Con l’incontro di ieri pomeriggio, l’alleanza autonomista, democratica e progressista incassa di fatto anche il “sì” dell’UVP in vista delle prossime elezioni regionali. Insomma, un primo passo verso la coalizione che nei prossimi giorni vedrà i partiti coinvolti nel cercare di trovare una mediazione sui diversi programmi: il Pd ha già steso un proprio decalogo, l’Alpe ha già sintetizzato le proprie priorità e l’Uvp sta concludendo la stesura delle proprie linee guida. Il programma di coalizione, quindi, dovrà essere una sintesi e una mediazione dei diversi documenti.

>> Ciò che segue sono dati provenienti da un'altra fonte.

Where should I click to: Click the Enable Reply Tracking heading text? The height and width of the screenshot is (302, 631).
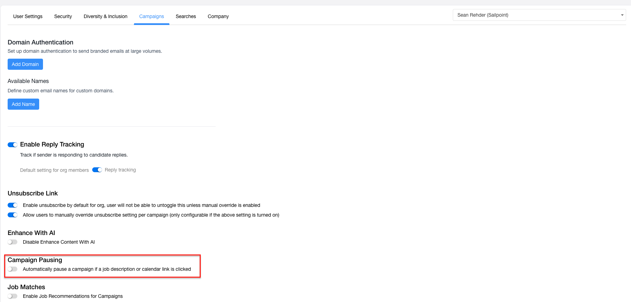click(52, 144)
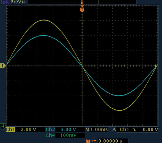The image size is (162, 143).
Task: Click the record view trigger marker in the top bar
Action: tap(82, 2)
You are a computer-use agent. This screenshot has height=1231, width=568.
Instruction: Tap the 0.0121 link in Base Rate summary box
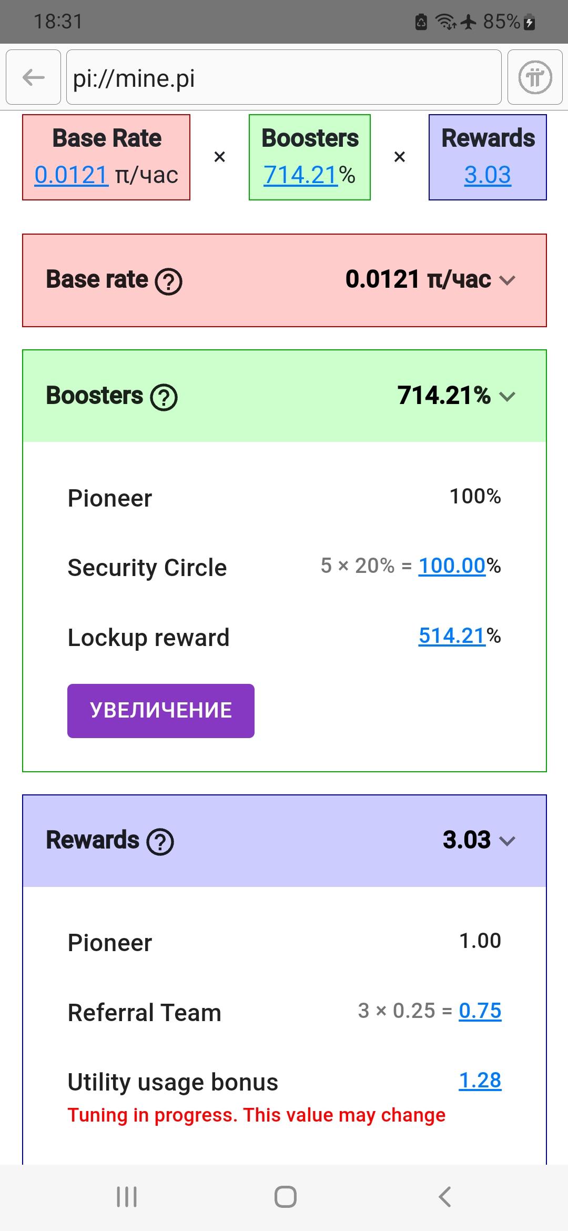point(71,175)
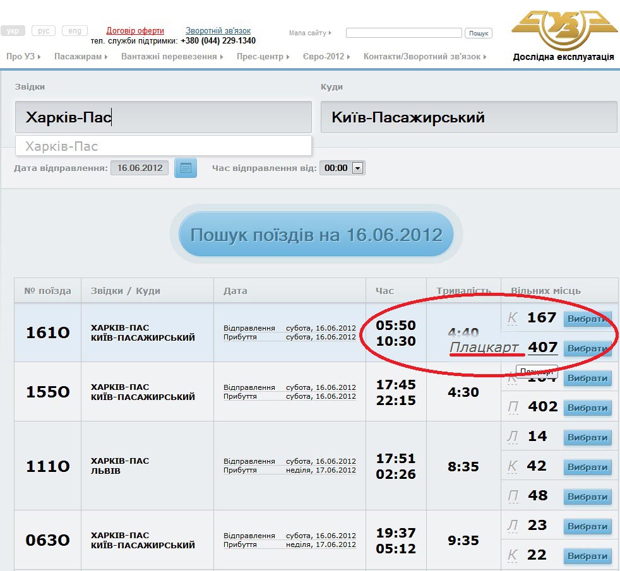Expand the Мапа сайту menu
Screen dimensions: 620x571
tap(309, 33)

Le liste della coalizione saranno tre o quattro, con la Federazione della Sinistra ancora indecisa. "Siamo consapevoli che arriviamo da percorsi diversi – ha commentato il presidente dell’UVP, Alessia Favre – ma l’obiettivo è comune ed è quello di governare per cambiare la Valle d’Aosta."

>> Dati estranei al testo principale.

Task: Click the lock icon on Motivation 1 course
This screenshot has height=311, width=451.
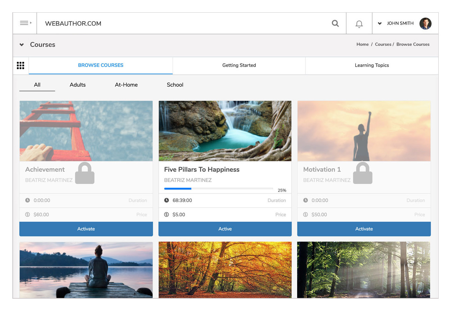Action: coord(362,173)
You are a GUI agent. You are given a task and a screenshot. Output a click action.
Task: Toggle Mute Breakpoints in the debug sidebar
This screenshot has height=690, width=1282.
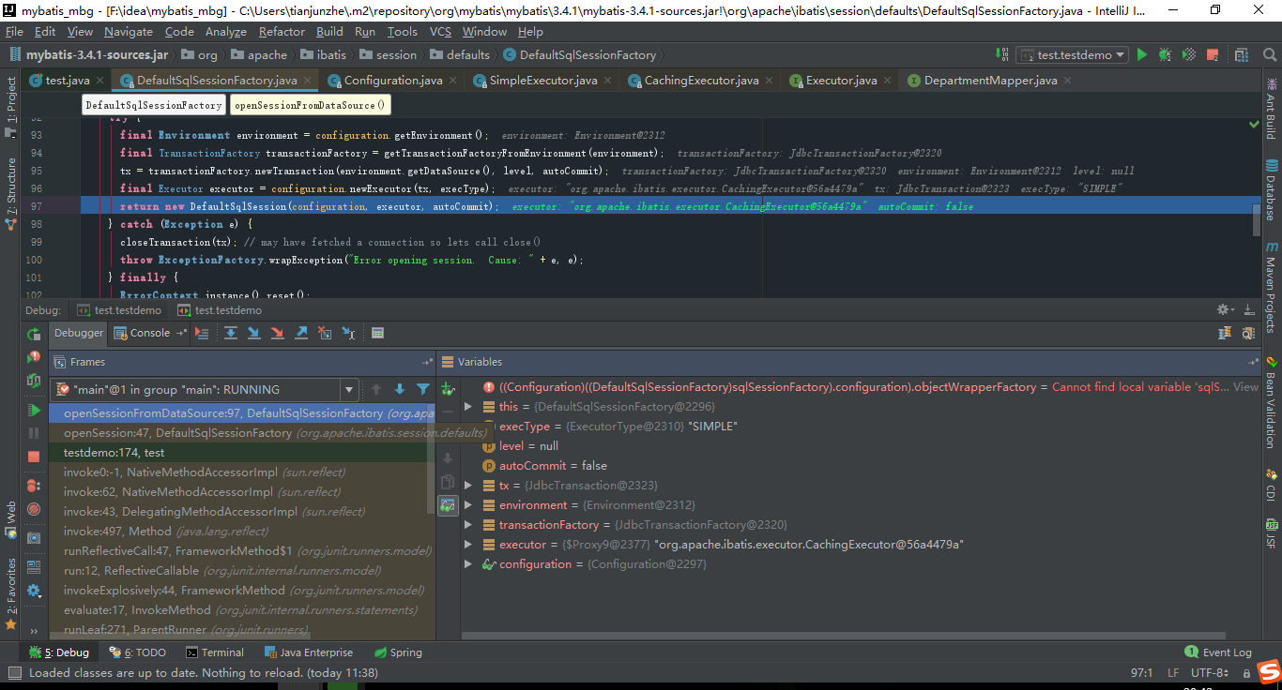pyautogui.click(x=34, y=506)
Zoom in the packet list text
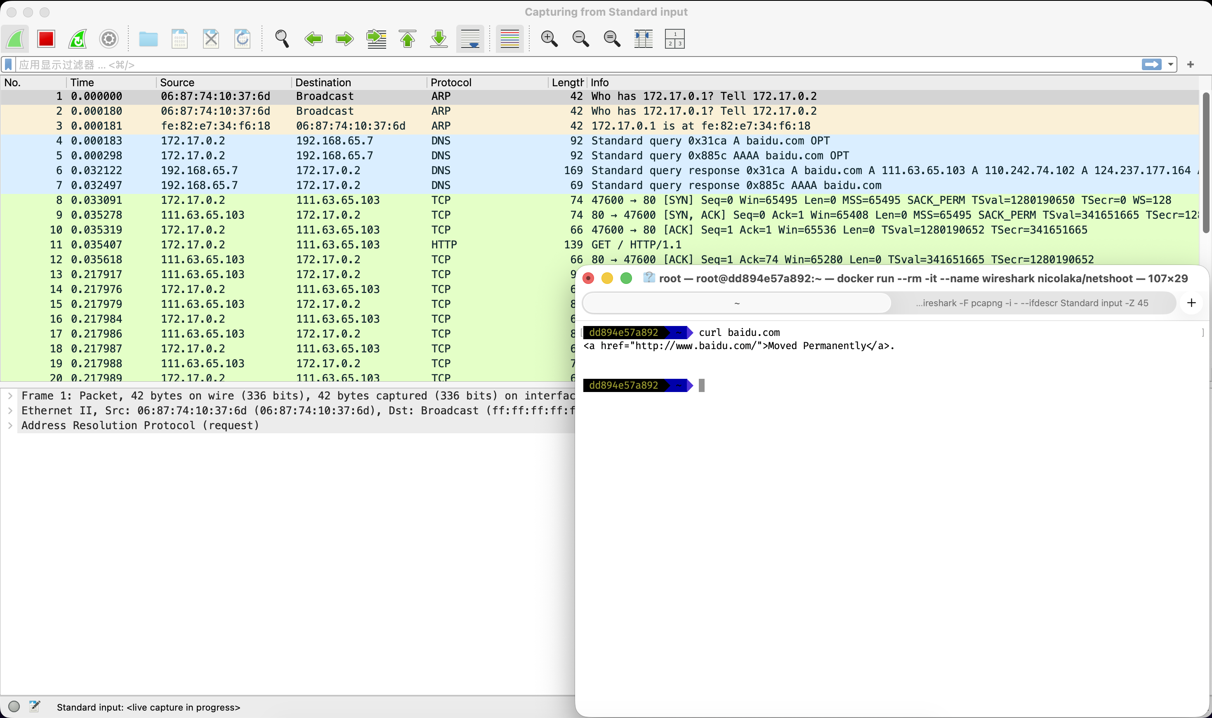1212x718 pixels. [x=549, y=39]
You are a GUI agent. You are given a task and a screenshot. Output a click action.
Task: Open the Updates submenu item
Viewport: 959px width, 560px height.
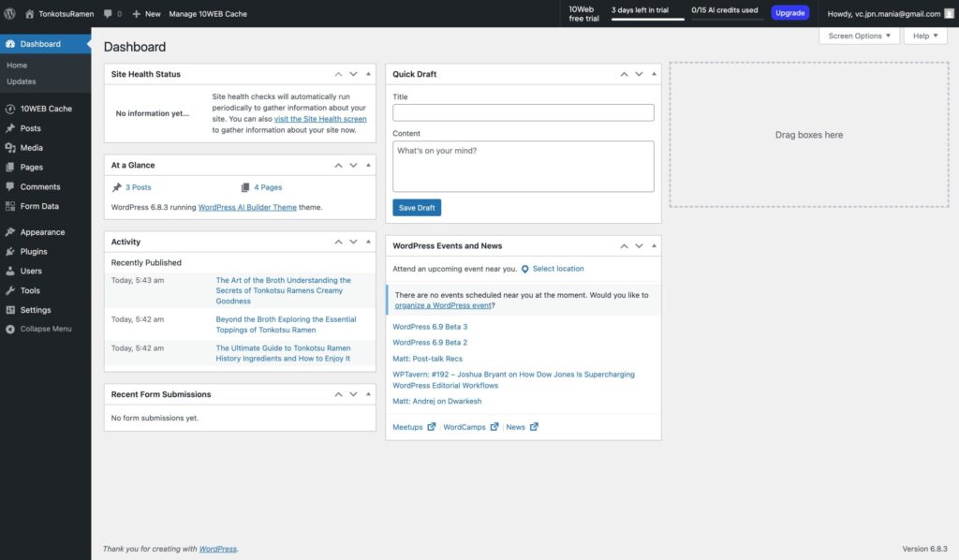21,81
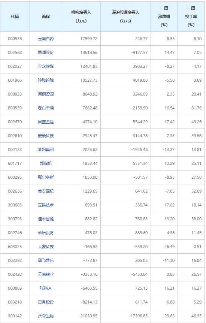206x323 pixels.
Task: Open 国盛金控 stock link
Action: click(46, 122)
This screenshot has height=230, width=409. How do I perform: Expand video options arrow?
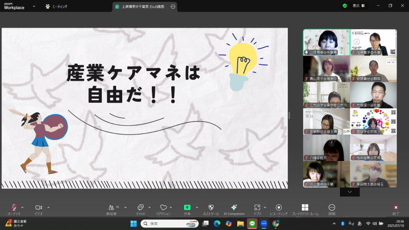tap(48, 207)
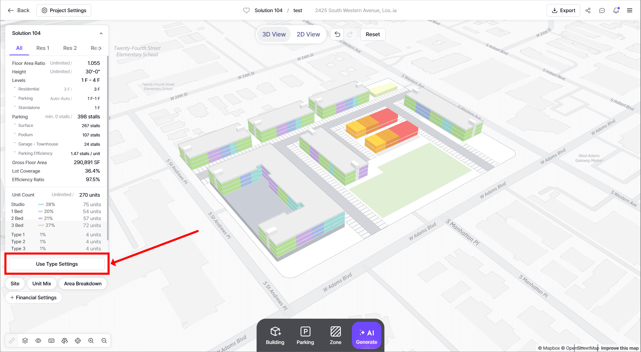Open the hamburger menu in header

pyautogui.click(x=630, y=10)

Per Chantal Certan, segretario di Alpe, “si aprono momenti di condivisione importanti, per costruire il futuro in modo diverso, seguendo un percorso che ci porti a diventare forza di Governo”. Parallelamente, la Commissione politica del galletto è già al lavoro sulla lista, che potrà ospitare “fino a 7 persone non iscritte al movimento”.
Sul fronte Pd, Raimondo Donzel, spiega che “il clima dell’incontro è stato molto positivo, grazie a una volontà condivisa di cambiamento. Siamo consapevoli che da soli siamo più deboli e che sia necessario lavorare su contenuti concreti, senza fare troppi ragionamenti sui numeri, soprattutto in questa prima fase”.